:: Bagian Data ::

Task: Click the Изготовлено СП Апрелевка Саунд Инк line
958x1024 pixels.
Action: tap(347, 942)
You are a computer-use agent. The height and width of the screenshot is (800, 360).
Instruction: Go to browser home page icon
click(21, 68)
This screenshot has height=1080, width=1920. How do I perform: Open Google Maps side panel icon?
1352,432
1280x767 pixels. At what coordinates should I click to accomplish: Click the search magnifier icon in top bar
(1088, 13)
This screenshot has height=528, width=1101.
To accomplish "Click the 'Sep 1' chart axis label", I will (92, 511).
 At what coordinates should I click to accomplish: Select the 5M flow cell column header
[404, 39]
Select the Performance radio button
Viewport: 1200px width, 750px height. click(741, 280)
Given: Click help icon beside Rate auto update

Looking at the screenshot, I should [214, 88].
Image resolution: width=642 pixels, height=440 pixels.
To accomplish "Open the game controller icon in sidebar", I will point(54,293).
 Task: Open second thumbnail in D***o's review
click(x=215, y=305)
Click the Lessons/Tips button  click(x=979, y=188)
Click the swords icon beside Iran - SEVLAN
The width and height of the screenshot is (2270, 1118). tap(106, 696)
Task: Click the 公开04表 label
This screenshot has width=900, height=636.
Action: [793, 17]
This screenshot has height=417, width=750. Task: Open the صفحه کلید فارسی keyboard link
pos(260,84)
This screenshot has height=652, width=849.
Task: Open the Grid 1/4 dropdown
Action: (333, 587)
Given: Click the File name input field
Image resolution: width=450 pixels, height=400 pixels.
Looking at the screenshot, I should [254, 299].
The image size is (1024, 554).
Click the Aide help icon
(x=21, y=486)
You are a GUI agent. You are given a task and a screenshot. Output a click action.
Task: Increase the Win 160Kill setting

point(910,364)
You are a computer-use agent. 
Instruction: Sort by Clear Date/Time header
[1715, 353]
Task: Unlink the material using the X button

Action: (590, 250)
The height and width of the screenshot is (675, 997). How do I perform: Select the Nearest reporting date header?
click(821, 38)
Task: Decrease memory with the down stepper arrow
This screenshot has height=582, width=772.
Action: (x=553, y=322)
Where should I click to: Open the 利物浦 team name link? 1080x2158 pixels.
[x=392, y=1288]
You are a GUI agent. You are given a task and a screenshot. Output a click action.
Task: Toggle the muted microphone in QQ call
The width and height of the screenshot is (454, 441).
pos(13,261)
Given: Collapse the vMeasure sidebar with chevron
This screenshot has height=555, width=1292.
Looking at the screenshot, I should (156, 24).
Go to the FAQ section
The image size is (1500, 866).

:::

> [Ketentuan Soal]
Tuliskan ulang tanpa perubahan bagian materi di atas yang diawali baris berisi "Task: Open second" dan diakhiri baris berisi "Action: [793, 17]", termasuk kedua baris tersebut.

> [Jawaban Lengkap]
 Task: Open second thumbnail in D***o's review
click(x=215, y=305)
Click the Lessons/Tips button  click(x=979, y=188)
Click the swords icon beside Iran - SEVLAN
The width and height of the screenshot is (2270, 1118). tap(106, 696)
Task: Click the 公开04表 label
This screenshot has width=900, height=636.
Action: [793, 17]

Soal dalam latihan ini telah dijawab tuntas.